- Exercise task
Print the listing below verbatim, keeping every line unchanged and in its original order.

- Extracted entries
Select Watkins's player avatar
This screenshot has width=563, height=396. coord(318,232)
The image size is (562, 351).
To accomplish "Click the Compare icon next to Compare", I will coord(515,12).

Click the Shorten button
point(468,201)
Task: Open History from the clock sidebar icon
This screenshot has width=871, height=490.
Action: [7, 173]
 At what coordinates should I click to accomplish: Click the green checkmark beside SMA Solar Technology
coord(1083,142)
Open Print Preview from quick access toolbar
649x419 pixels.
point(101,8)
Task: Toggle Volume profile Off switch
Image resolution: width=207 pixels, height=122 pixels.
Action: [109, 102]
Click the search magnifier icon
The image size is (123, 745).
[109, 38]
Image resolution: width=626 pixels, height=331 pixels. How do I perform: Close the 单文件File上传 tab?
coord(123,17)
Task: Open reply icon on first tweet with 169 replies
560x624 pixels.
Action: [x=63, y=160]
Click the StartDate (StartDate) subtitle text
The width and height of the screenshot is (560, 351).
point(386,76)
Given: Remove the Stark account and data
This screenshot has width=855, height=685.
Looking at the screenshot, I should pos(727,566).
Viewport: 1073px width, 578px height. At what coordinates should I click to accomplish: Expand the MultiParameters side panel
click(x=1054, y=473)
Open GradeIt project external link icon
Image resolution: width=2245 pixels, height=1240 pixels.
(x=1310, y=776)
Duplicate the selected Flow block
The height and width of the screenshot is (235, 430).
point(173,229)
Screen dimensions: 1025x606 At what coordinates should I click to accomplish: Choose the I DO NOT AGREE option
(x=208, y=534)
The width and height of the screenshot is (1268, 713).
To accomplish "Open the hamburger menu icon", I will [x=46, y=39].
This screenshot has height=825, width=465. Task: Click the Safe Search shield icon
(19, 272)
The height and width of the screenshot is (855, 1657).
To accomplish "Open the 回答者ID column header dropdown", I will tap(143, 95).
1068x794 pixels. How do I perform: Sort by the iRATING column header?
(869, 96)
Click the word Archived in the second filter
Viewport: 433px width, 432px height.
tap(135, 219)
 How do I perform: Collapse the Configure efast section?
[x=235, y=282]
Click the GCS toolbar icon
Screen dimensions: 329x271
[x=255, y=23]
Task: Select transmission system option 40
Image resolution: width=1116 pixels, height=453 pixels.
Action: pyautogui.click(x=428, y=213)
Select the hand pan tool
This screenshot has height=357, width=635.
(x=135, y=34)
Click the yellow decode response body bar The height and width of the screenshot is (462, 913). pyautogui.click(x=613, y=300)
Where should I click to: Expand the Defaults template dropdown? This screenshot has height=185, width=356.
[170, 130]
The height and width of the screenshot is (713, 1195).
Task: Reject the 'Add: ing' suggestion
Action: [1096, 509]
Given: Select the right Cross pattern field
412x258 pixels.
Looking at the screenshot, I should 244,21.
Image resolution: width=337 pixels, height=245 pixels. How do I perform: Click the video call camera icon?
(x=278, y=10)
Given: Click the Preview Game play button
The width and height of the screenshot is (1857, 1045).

- Result for this task
Select Watkins's player avatar
This screenshot has width=563, height=396. coord(318,232)
The image size is (562, 351).
To accomplish "Click the Compare icon next to Compare", I will coord(515,12).

Click the Shorten button
point(468,201)
Task: Open History from the clock sidebar icon
This screenshot has width=871, height=490.
Action: [7, 173]
 At what coordinates should I click to accomplish: Click the green checkmark beside SMA Solar Technology
coord(1083,142)
Open Print Preview from quick access toolbar
649x419 pixels.
point(101,8)
Task: Toggle Volume profile Off switch
Image resolution: width=207 pixels, height=122 pixels.
Action: [109, 102]
Click the search magnifier icon
The image size is (123, 745).
[109, 38]
Image resolution: width=626 pixels, height=331 pixels. How do I perform: Close the 单文件File上传 tab?
coord(123,17)
Task: Open reply icon on first tweet with 169 replies
560x624 pixels.
Action: [x=63, y=160]
Click the StartDate (StartDate) subtitle text
The width and height of the screenshot is (560, 351).
point(386,76)
Given: Remove the Stark account and data
This screenshot has width=855, height=685.
Looking at the screenshot, I should pos(727,566).
Viewport: 1073px width, 578px height. At what coordinates should I click to accomplish: Expand the MultiParameters side panel
click(x=1054, y=473)
Open GradeIt project external link icon
Image resolution: width=2245 pixels, height=1240 pixels.
(x=1310, y=776)
Duplicate the selected Flow block
The height and width of the screenshot is (235, 430).
point(173,229)
Screen dimensions: 1025x606 At what coordinates should I click to accomplish: Choose the I DO NOT AGREE option
(x=208, y=534)
The width and height of the screenshot is (1268, 713).
To accomplish "Open the hamburger menu icon", I will [x=46, y=39].
This screenshot has height=825, width=465. Task: Click the Safe Search shield icon
(19, 272)
The height and width of the screenshot is (855, 1657).
To accomplish "Open the 回答者ID column header dropdown", I will tap(143, 95).
1068x794 pixels. How do I perform: Sort by the iRATING column header?
(869, 96)
Click the word Archived in the second filter
Viewport: 433px width, 432px height.
tap(135, 219)
 How do I perform: Collapse the Configure efast section?
[x=235, y=282]
Click the GCS toolbar icon
Screen dimensions: 329x271
[x=255, y=23]
Task: Select transmission system option 40
Image resolution: width=1116 pixels, height=453 pixels.
Action: pyautogui.click(x=428, y=213)
Select the hand pan tool
This screenshot has height=357, width=635.
(x=135, y=34)
Click the yellow decode response body bar The height and width of the screenshot is (462, 913). pyautogui.click(x=613, y=300)
Where should I click to: Expand the Defaults template dropdown? This screenshot has height=185, width=356.
[170, 130]
The height and width of the screenshot is (713, 1195).
Task: Reject the 'Add: ing' suggestion
Action: [1096, 509]
Given: Select the right Cross pattern field
412x258 pixels.
Looking at the screenshot, I should 244,21.
Image resolution: width=337 pixels, height=245 pixels. How do I perform: Click the video call camera icon?
(x=278, y=10)
Given: Click the Preview Game play button
The width and height of the screenshot is (1857, 1045).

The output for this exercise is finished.